Set down every line of the data exactly, skipping the pictures.
--*--
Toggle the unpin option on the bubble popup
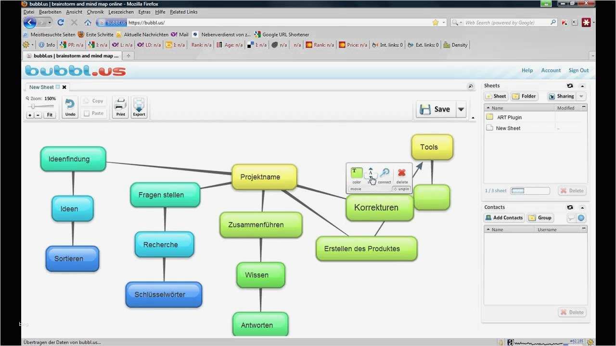 click(401, 188)
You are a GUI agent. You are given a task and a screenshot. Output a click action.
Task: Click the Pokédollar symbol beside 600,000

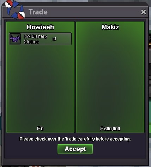(x=102, y=129)
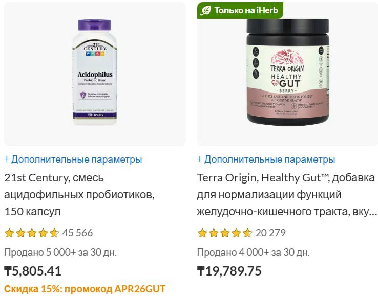Viewport: 378px width, 298px height.
Task: Expand additional parameters for 21st Century product
Action: point(73,159)
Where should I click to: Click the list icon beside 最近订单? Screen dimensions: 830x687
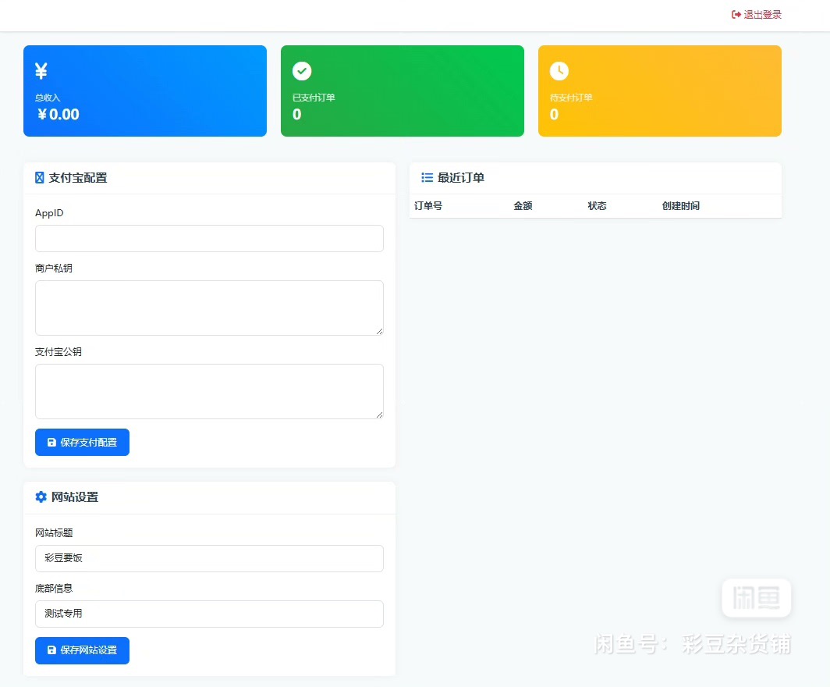[427, 178]
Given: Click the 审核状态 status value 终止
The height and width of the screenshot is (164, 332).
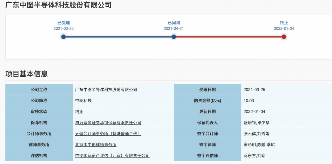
--*--
■ Expected answer
Toggle the unpin option on the bubble popup
 click(401, 188)
You are a GUI agent. You are given a task and a screenshot. Output a click action.
Task: Click the Pokédollar symbol beside 600,000

(x=102, y=129)
Viewport: 378px width, 298px height.
Task: Expand additional parameters for 21st Century product
Action: point(73,159)
Where should I click to: Click the list icon beside 最近订单? Screen dimensions: 830x687
[427, 178]
Given: Click the 审核状态 status value 终止
The height and width of the screenshot is (164, 332).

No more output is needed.